The first step is to have a clear picture of income and expenses before looking at scenarios that include higher interest rates. “Then, we have a conversation around how to subsidize some of these changes. So, clients are already aware of what’s happening before it actually happens,” he says.

Mr. Evans says this can involve cutting discretionary expenses as well as changing their savings strategy – while still contributing to TFSAs or RRSPs – to service their debt if necessary.

“Perhaps in this environment, we tilt from those investments,” he says. “Just put a bit more down on the mortgage or the debt, not only because we have a choice to, but it could be that we have to.”

Check in as ‘financial dragons’ come out

Daniel Frost, financial advisor and certified cash flow specialist with the Frost Group at Raymond James Ltd. in Medicine Hat, Alta., says Canadians are already facing several challenges this year, from carbon tax increases to rising mortgage rates affecting those coming up for renewal.

“It’s not just interest rates. There are a lot of financial dragons coming out of the woodwork that are going to put a few people in a bad spot,” he says.

Mr. Frost is focusing on ensuring that clients with debt are as efficient as possible in servicing it.

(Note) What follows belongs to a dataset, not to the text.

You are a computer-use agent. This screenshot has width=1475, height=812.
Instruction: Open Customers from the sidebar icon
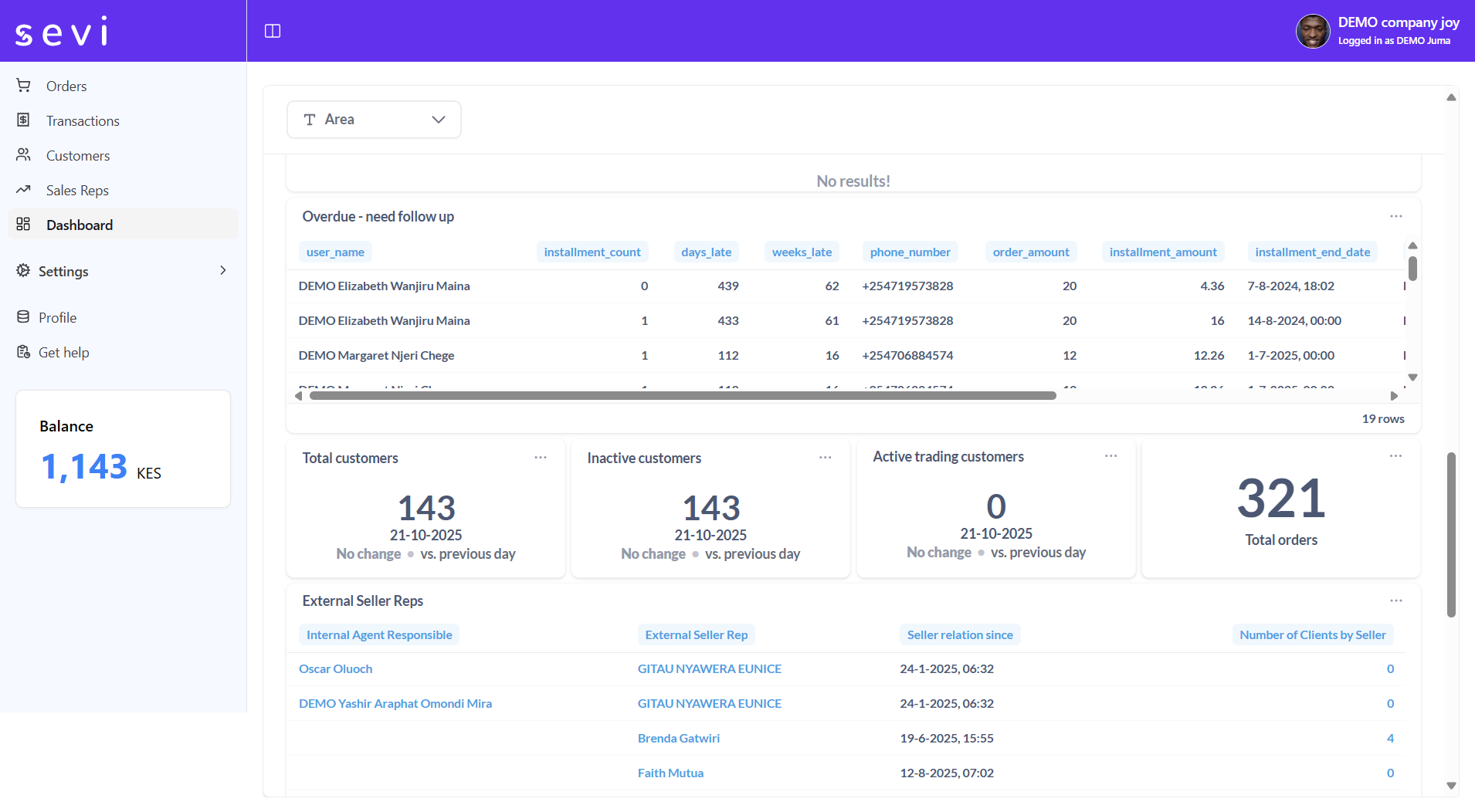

For example, using a HELOC where appropriate to consolidate several higher interest sources of debt.

In cases where there are multiple types of debt, focusing efforts on the lowest balance is a short-term win that may also provide clients with excess cash flow to start tackling the higher balances, he says.

Meanwhile, Ms. Holmes-Winton says advisors should aim to make debt management a part of the plan.

That should include having proactive conversations with clients – even those who appear unaffected by the current environment – and collecting and updating data on their debt regularly so that it’s reflected accurately in their records. Checking debt-to-income ratios annually to ensure clients are on track is also important.

Clients who may have seemed fine in the past with debt could be at serious risk now because higher interest rates, in addition to runaway inflation, are concerning, Ms. Holmes-Winton says.

“[Debt] just needs to be managed, dealt with, and to be part of the overall strategy,” she adds.